CHICAGO: Jason Day has been making golf look simple lately but, after claiming the world number one ranking he had long coveted, revealed that it had been anything but easy.
“It’s been very, very difficult for me to try and downplay getting to number one, because I’ve really wanted to reach this goal for a long time now,” said the 27-year-old Australian after another convincing win in the US PGA Tour’s BMW Championship catapulted him to the top.
His fifth win of the season has him poised atop the FedEx Cup playoff standings — in pole position to seize the $10 million playoff bonus at the season-ending Tour Championship.
But it is the number one ranking that resonates with Day, even though he is the third man in three weeks to claim it after Jordan Spieth and Rory McIlroy traded the top spot.
Day said it was a dream he had nursed since childhood, when he was inspired by the exploits of Tiger Woods.
But Day was chided as a presumptuous upstart when, as a young pro, he told a group of reporters on a conference call that he believed he could topple Woods from the summit.
Day admitted on Sunday that he was unprepared for the criticism he received then. “It wasn’t the response that I was expecting,” he said. “I mean, I expected to get a little bit, but not the response that I got from practically everyone.”

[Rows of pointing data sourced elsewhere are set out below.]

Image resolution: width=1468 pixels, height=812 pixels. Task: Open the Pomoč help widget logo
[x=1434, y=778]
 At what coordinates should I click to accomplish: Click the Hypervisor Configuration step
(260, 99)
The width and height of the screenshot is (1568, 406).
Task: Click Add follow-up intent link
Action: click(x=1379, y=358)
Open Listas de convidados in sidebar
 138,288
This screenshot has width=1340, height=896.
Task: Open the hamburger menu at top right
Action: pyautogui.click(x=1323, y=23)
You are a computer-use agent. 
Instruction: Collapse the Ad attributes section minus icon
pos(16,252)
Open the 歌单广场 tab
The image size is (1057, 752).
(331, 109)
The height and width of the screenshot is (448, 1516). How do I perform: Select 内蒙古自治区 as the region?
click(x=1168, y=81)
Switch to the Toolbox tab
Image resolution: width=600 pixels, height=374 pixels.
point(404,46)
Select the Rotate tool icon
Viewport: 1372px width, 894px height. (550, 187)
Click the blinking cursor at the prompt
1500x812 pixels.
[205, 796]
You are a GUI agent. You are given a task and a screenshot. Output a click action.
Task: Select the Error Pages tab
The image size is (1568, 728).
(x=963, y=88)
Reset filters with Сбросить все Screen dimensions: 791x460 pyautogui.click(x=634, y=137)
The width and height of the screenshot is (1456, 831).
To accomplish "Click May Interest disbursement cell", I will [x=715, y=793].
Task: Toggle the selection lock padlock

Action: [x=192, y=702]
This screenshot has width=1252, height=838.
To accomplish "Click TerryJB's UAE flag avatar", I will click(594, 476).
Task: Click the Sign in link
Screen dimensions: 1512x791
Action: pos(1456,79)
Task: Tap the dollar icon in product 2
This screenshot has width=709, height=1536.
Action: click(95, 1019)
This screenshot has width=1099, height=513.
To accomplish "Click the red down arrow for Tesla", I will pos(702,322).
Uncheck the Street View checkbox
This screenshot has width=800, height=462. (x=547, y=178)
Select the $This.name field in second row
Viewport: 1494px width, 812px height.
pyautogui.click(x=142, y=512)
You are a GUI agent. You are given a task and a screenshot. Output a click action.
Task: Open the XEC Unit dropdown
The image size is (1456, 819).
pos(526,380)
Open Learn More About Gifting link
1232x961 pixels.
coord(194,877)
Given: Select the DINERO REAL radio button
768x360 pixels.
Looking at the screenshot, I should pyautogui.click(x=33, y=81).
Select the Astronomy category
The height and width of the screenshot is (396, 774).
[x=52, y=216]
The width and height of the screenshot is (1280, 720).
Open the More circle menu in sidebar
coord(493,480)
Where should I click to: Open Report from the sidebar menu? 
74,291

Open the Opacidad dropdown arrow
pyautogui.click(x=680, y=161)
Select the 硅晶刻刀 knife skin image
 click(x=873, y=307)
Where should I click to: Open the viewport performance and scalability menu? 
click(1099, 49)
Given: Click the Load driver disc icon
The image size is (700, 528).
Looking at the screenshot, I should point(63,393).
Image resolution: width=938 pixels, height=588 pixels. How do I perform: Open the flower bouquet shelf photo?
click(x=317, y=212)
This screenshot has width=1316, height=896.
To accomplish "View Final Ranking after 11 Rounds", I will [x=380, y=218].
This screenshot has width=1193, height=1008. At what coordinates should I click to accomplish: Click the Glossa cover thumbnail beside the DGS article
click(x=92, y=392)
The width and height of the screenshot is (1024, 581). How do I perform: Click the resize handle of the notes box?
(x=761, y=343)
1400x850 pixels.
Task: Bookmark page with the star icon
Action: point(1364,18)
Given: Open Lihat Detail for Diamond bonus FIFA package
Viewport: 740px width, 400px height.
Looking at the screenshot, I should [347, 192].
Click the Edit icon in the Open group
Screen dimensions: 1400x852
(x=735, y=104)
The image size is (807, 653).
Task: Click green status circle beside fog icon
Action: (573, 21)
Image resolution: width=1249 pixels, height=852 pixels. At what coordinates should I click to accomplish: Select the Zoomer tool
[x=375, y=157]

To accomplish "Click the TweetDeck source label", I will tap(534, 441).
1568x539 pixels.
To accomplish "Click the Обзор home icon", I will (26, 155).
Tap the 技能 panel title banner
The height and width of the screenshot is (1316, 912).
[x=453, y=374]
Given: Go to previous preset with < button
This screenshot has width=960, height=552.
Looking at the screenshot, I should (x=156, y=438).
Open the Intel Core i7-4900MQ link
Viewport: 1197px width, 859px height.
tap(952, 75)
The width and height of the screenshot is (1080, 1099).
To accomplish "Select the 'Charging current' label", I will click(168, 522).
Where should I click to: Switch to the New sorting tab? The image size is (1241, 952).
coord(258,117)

As his career progressed, and Day’s undeniable talent failed to yield a major title, the naysayers gained steam.
But all that changed in August, when he built on the momentum of another major near-miss at the British Open to win the Canadian Open, then make his major breakthrough at Whistling Straits.
Now with four wins in his last six events, he’s on top of the world — and can afford to be magnanimous when contemplating his earlier critics.